Lighter Than Hare (1960)
Directed by Friz Freleng
Story by Friz Freleng
Animation by Gerry Chiniquy, Arthur Davis, Virgil Ross
Music by Milt Franklyn
From a human resources perspective, one must admire Yosemite Sam’s occupational versatility. Originally conceived as a desperado, he later worked as a pirate ship captain, a prison guard, a Hessian mercenary, a sheik, a medieval knight, and in “Lighter Than Hare” he is an extraterrestrial invader. Nice work if you can get it, eh?
In “Lighter Than Hare,” an alien invasion craft captained by “Yosemite Sam of Outer Space” lands outside of a City Dump where Bugs Bunny is living. Bugs taps into the scrap materials around him for a series of inventions that come in handy when Sam’s robot soldiers try to apprehend the wily Earth creature.
Typical of these late-stage Bugs Bunny cartoons, the carrot-chomping hero too easily dispatches his enemies.
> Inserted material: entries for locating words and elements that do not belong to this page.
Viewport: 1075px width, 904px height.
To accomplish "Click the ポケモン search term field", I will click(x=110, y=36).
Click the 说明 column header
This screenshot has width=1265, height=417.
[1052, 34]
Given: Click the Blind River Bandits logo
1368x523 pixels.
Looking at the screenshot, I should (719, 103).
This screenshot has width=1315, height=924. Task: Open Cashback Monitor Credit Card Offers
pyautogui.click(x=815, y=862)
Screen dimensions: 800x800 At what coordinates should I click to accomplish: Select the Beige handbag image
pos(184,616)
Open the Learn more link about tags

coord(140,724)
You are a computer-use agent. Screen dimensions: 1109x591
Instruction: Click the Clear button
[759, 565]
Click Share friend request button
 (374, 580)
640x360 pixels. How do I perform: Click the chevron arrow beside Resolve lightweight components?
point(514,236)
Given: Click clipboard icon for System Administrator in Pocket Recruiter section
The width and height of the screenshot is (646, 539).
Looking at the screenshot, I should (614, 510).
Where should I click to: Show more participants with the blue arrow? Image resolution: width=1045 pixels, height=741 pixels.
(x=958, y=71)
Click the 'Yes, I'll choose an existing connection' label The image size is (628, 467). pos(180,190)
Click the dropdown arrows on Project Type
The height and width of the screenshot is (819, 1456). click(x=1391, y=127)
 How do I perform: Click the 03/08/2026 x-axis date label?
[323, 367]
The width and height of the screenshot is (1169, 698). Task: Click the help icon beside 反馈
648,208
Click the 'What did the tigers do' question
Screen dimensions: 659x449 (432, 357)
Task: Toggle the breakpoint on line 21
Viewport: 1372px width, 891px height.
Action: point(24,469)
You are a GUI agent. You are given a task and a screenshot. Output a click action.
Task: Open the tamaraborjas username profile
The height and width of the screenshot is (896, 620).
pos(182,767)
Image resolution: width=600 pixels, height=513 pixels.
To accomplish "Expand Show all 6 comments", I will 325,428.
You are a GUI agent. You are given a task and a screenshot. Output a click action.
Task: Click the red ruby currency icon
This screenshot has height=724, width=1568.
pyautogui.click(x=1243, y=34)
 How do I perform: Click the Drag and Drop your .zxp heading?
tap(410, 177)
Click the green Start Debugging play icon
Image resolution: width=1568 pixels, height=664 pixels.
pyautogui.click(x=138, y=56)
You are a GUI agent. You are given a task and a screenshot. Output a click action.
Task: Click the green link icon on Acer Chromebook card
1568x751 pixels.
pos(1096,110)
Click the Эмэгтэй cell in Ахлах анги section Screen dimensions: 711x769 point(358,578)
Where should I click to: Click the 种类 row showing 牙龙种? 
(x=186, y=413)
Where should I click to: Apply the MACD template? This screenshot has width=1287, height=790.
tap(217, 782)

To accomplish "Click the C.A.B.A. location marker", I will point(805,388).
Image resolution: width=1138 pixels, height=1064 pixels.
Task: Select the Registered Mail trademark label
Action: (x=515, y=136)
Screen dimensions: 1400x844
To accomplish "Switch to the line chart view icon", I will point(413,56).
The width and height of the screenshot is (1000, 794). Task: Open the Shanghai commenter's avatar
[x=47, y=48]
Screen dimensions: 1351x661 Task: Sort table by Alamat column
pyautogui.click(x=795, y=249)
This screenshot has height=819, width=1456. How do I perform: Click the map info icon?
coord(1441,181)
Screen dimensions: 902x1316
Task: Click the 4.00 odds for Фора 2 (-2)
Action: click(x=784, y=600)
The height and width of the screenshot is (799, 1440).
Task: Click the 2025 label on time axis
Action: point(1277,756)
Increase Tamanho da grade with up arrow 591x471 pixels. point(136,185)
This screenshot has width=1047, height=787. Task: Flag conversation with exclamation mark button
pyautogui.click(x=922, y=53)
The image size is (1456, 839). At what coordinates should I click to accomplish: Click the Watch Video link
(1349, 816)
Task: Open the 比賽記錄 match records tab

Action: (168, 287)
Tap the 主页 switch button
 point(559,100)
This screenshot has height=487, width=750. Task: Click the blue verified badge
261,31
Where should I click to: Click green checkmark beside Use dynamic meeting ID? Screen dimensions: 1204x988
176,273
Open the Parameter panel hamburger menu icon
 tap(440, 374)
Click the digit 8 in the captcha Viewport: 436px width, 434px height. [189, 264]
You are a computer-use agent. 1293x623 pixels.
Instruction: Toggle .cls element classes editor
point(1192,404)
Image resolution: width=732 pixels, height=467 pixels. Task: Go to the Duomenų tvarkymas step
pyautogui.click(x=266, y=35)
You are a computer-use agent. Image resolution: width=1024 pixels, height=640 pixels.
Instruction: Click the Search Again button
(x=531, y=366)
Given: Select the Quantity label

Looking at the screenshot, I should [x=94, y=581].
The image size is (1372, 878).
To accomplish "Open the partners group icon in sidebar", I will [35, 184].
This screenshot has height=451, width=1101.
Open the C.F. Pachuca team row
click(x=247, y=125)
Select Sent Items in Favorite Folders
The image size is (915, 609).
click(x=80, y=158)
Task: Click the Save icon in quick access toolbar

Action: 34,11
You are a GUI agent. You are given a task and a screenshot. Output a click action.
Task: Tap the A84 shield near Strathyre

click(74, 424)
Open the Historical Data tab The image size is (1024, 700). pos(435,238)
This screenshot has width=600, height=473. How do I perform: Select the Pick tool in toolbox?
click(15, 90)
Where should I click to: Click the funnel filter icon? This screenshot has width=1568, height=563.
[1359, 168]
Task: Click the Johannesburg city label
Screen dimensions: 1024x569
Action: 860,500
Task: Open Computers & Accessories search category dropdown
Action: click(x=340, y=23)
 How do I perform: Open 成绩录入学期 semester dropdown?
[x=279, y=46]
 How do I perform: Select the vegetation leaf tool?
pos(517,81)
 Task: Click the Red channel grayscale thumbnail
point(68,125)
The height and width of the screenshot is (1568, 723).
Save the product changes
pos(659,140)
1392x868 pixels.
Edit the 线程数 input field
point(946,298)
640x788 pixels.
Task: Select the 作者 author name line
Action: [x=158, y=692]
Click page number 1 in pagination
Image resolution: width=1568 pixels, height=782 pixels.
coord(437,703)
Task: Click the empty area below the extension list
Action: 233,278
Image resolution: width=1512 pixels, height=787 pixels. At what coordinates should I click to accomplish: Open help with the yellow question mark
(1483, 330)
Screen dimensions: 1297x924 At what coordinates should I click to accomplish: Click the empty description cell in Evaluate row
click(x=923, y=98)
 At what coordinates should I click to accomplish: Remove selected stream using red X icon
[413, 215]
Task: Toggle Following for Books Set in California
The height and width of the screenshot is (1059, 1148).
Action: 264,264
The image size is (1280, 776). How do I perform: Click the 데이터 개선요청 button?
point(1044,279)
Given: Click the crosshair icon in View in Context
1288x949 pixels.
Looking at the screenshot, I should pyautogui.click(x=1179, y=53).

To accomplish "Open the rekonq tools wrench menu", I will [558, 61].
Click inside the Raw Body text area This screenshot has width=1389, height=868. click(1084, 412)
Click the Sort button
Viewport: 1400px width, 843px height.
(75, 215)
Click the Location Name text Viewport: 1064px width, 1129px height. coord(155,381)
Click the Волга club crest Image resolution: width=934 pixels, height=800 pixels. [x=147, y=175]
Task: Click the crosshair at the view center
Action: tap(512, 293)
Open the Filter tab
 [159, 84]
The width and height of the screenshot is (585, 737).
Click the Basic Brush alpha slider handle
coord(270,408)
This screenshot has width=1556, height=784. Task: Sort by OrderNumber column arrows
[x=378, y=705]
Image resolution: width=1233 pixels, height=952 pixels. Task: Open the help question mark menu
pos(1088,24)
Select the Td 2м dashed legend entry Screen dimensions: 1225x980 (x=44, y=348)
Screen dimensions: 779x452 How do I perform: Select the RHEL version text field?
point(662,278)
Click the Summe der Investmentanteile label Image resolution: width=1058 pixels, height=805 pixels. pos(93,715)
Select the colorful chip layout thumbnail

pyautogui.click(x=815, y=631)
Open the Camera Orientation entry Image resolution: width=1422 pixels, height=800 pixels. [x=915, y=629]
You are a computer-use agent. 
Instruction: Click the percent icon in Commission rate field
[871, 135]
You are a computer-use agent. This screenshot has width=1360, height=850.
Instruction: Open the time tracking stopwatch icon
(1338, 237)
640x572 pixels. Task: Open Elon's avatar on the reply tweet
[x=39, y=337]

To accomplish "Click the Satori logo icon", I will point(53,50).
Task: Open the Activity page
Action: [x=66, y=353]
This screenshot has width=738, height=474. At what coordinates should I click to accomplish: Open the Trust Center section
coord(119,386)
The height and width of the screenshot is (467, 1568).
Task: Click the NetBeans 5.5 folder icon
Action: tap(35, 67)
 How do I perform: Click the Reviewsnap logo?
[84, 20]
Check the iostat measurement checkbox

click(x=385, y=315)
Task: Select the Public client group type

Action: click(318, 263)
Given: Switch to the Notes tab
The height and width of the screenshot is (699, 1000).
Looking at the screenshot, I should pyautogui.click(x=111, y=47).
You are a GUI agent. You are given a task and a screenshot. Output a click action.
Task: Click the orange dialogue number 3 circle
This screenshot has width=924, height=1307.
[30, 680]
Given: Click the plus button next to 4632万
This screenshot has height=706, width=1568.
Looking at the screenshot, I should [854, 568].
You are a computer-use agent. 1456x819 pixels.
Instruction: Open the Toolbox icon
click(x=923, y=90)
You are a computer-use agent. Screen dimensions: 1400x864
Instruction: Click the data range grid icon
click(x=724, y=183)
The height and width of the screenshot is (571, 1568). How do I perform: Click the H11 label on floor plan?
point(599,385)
Director Friz Freleng did double-duty as screenwriter, and to his credit he came up with some genuinely funny gags, including Bugs mistaking an alien robot for a trash can – the degraded metallic being coughs up garbage – and Bugs using his ears as helicopter blades to take him skyward. There is also a funny reference to the radio show version of “Amos ‘n’ Andy” that was still being broadcast in 1960, long after radio mostly ceased to be a national entertainment medium.
A special shout-out goes to Milt Franklyn, whose original score mixes typical cartoon music with the theremin-style accompaniment one associates with science-fiction of that era. Franklyn was mostly overshadowed by his predecessor Carl Stalling as the music master of the Warner Bros. cartoons, but in “Lighter Than Hare” he creates one of his most original and invigorating compositions.